The mines where the government wishes to increase its stake are yet to be identified, however Mopani Copper Mines is topping the list, where ZCCM-IH owns a minority 10%. Mopani was forecast to produce between 50,000 and 70,000 mt of copper in 2020, however, the outbreak of Covid-19 and the resulting fall in copper prices led to a disruption in production. As a result of the feud with the government and operational bottlenecks, Glencore is negotiating the sale of its 73.1% stake in Mopani to the Zambian government. The remaining 17% belong to Canada’s First Quantum Minerals (FQM), who exceeded production targets for their majority-owned Sentinel and Kanshansi copper mines in Q3 of 2020. This exceptional performance was despite the pandemic and the Zambian tax regime pressure that penalises mining companies heavily when the market is strong, as the tax rate increase as the copper price increases. To a large extent, higher copper prices can make companies operating in Zambia less profitable, which disincentives the channelling of capital into the development of existing mines and new mines, explaining why Zambia’s tax regime was ranked as the least competitive in the world by consulting firm EY.
According to Sokwani Chilembo, CEO of the Chamber of Mines in Zambia: “The provision of indirect stimulus through targeted reliefs, especially on the double taxation elements on the non-deductibility of mineral royalty tax, would secure approximately US$2 billion investment into the industry, half of which could finance the expansion of First Quantum Minerals’ Kansanshi mine, and the other to finance EMR Capital’s Lubambe mine expansion, a 10 million mt copper asset expected to produce 160,000 mt/y.”
The Chamber demands that the government regard royalty payments as a deductible expense to avoid double taxation.
FQM’s Kanshansi mine, one of the oldest mines in Africa, has seen its reserves increase by 70% this year, to a total of 824 million mt, grading 0.64% copper, laying the foundation for a potential expansion, expected to cost an estimated US$650 million for construction alone, which could start in 2023. FQM also expects to spend about US$80 million on a smelter expansion.

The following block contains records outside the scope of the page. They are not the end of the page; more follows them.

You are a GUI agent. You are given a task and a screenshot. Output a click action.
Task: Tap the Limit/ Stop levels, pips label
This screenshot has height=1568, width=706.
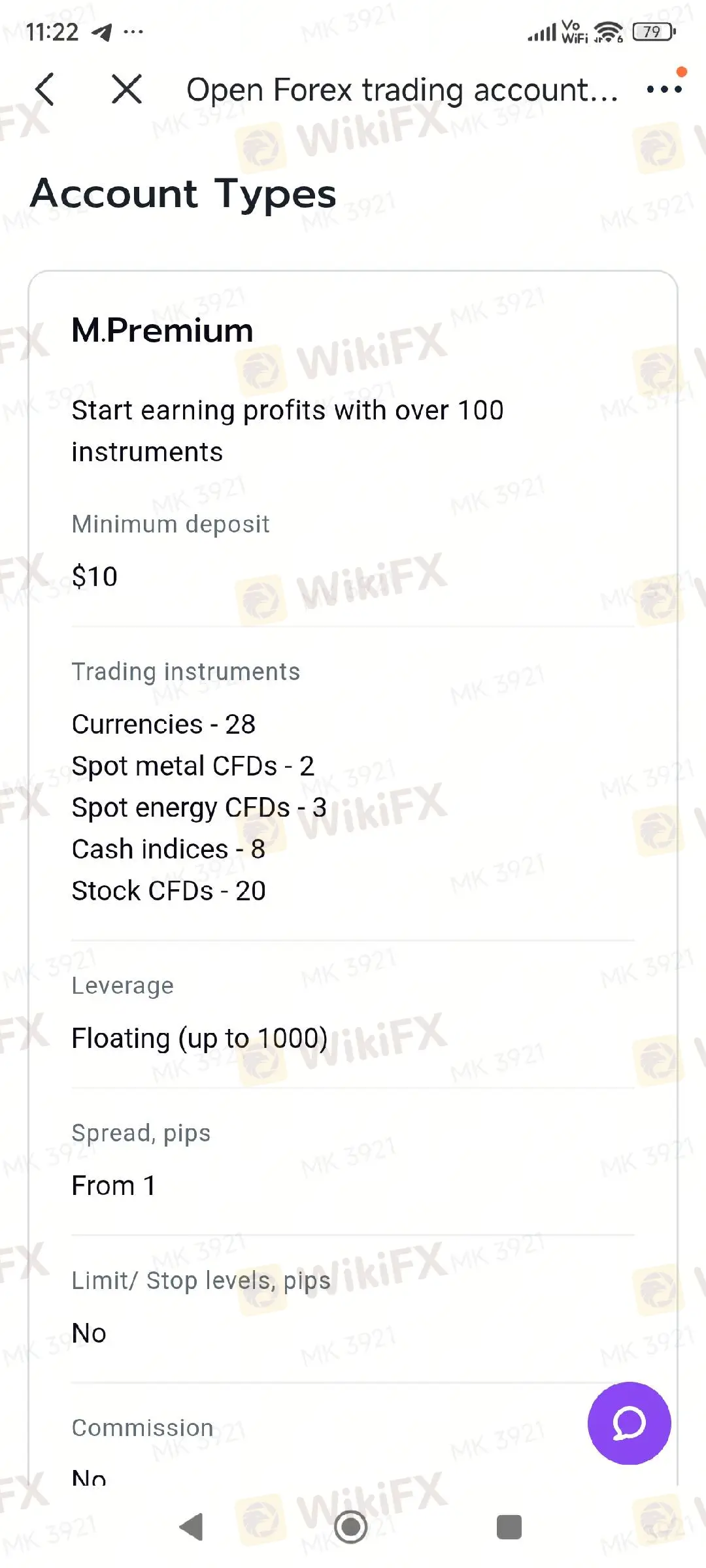coord(201,1281)
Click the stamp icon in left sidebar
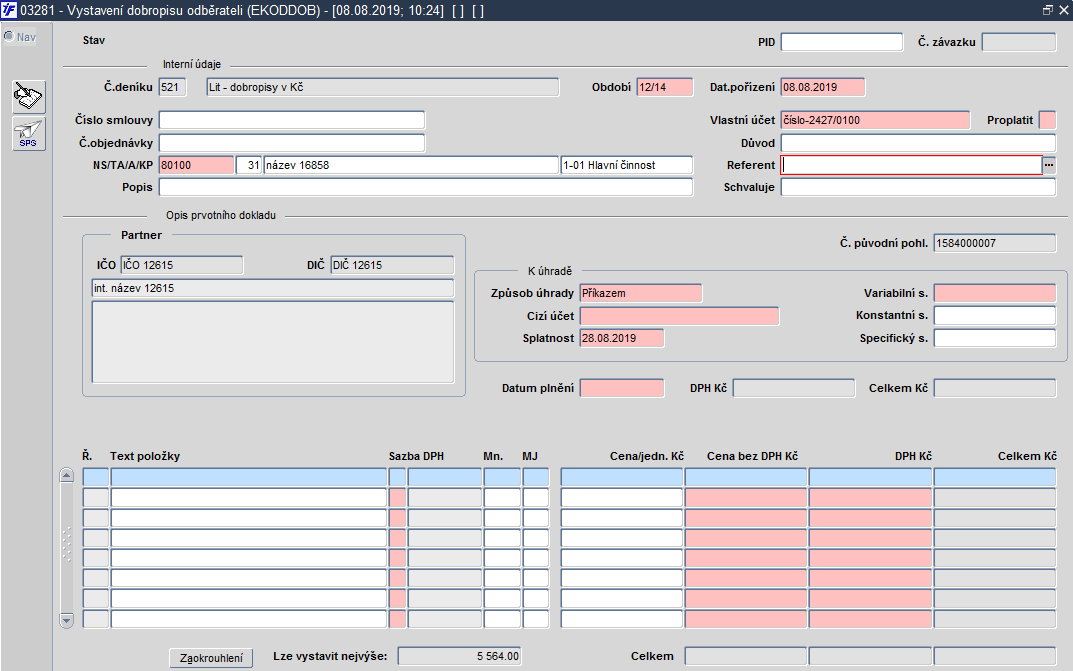Viewport: 1073px width, 671px height. [29, 96]
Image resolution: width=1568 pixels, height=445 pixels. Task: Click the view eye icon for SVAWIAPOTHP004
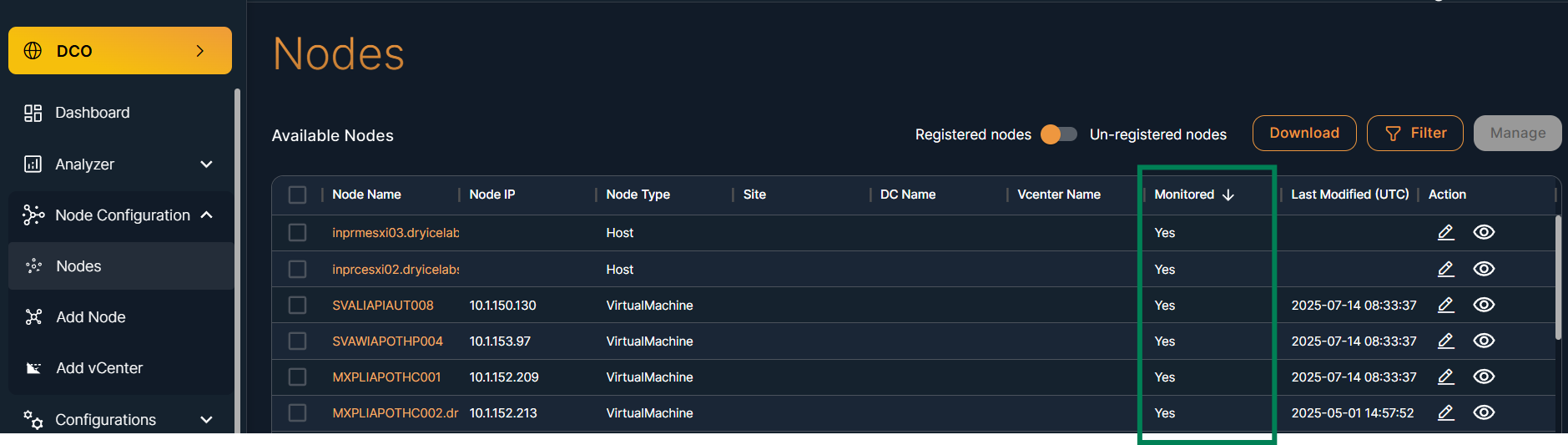point(1483,341)
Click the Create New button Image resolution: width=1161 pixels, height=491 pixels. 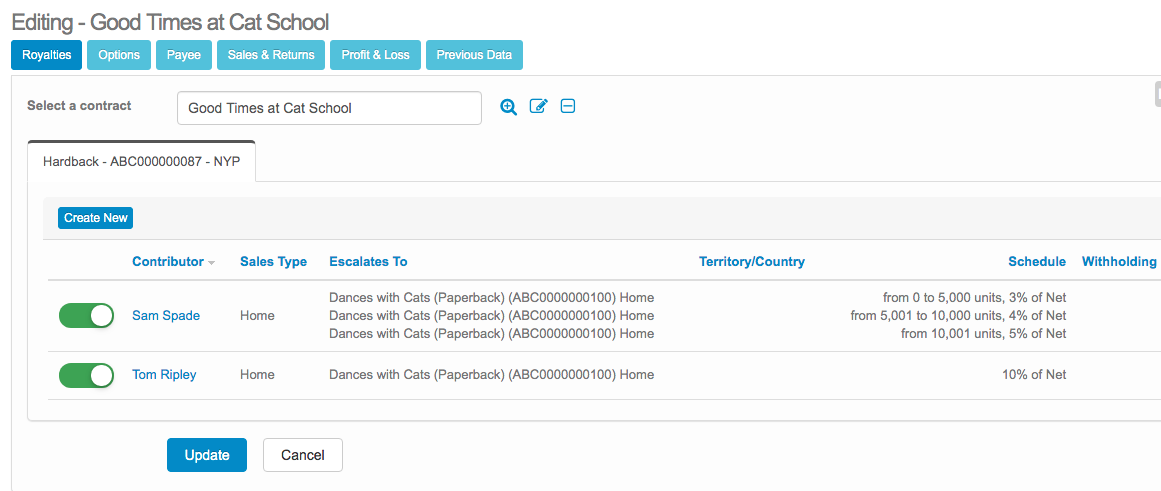[x=96, y=218]
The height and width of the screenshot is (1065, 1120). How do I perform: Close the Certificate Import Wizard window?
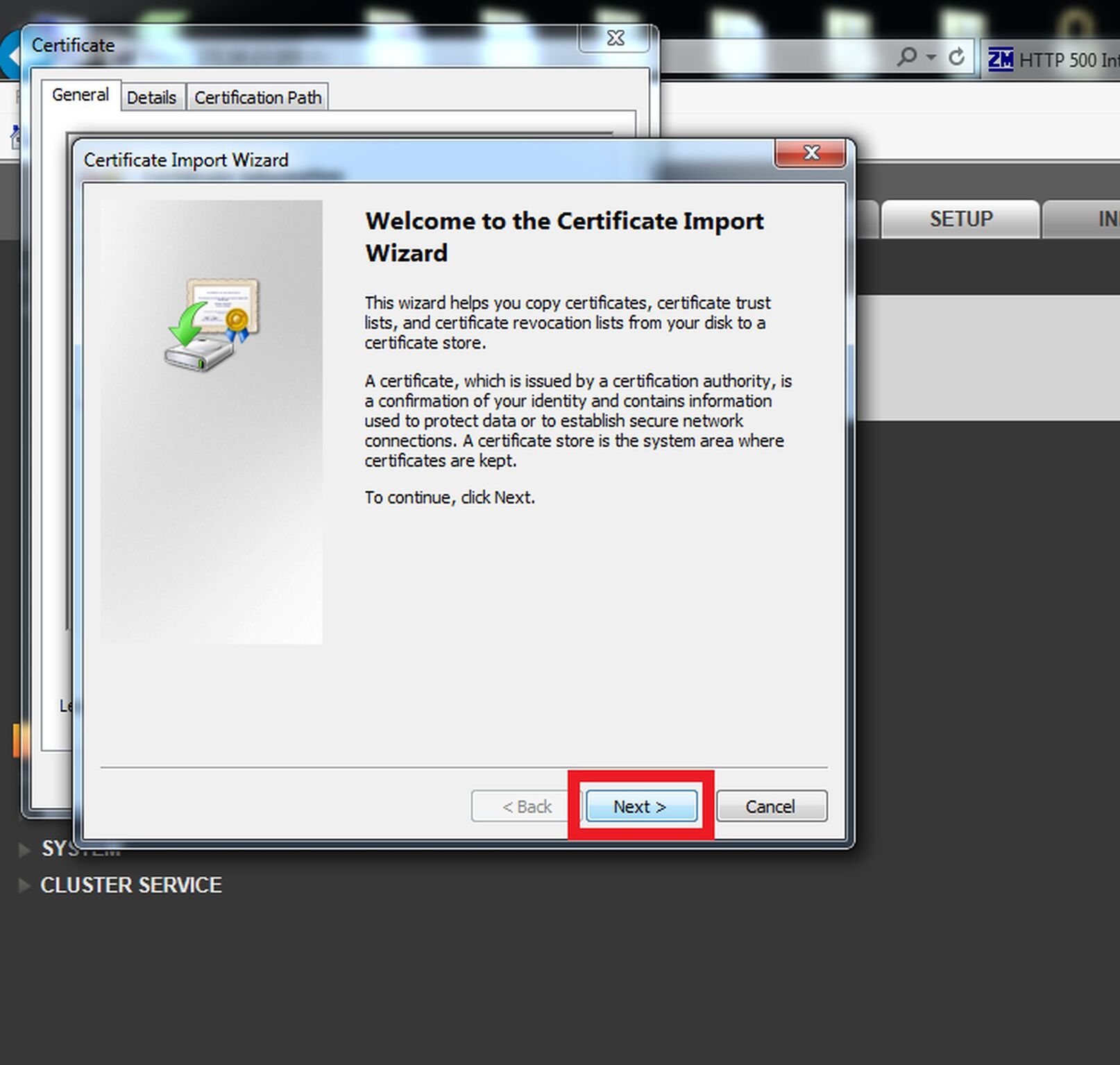811,153
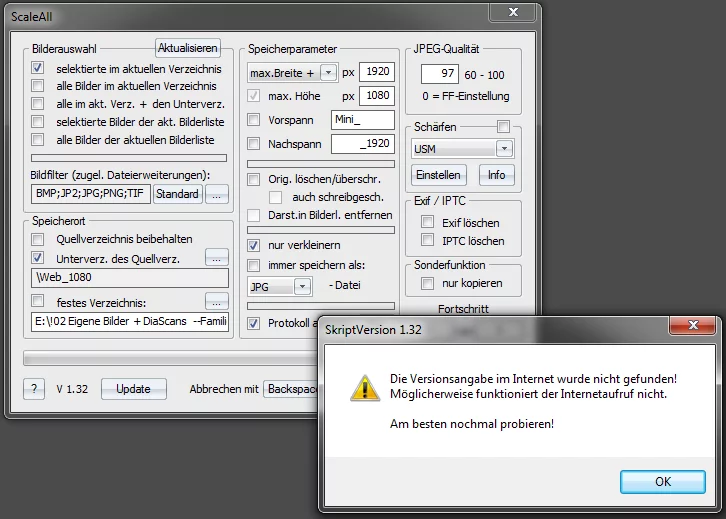Image resolution: width=726 pixels, height=519 pixels.
Task: Check 'Exif löschen' option
Action: pyautogui.click(x=428, y=223)
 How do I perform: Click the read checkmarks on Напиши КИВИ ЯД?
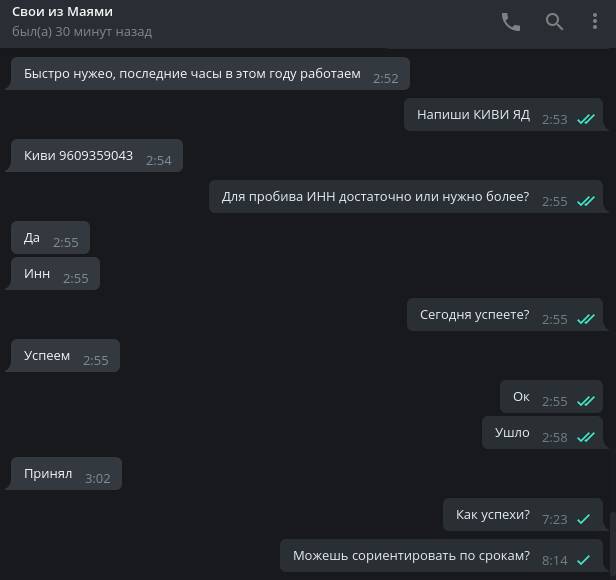(586, 119)
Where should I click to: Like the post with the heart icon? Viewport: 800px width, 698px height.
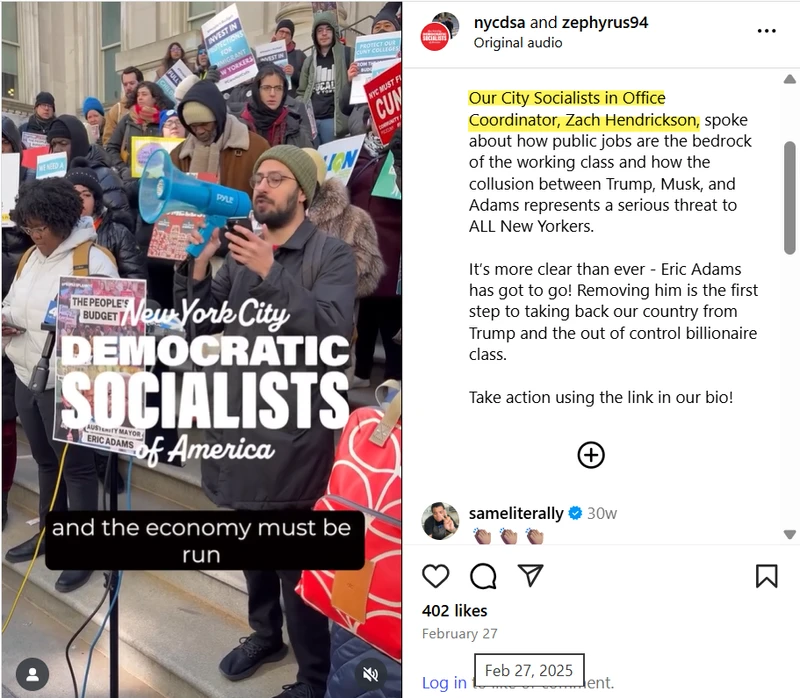coord(436,576)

Meanwhile, the Lubambe copper mine, majority-owned by Australia’s EMR Capital, recently completed a concept study on an extension project that would produce up to 160,000 mt/y. Foreign investors in Zambia are weary of expanding current mines or initiating new operations and exploration due to the current tax framework, the government’s attitude to foreign players in the sector, and an upcoming election scheduled for August 2021 that carries its own risks of further regulatory changes. Zambia is, however, well positioned to supply battery metals as one of the most prolific copper and cobalt producers. What it lacks is the corresponding legal, environmental and financial conditions to further encourage the growth of the mining sector.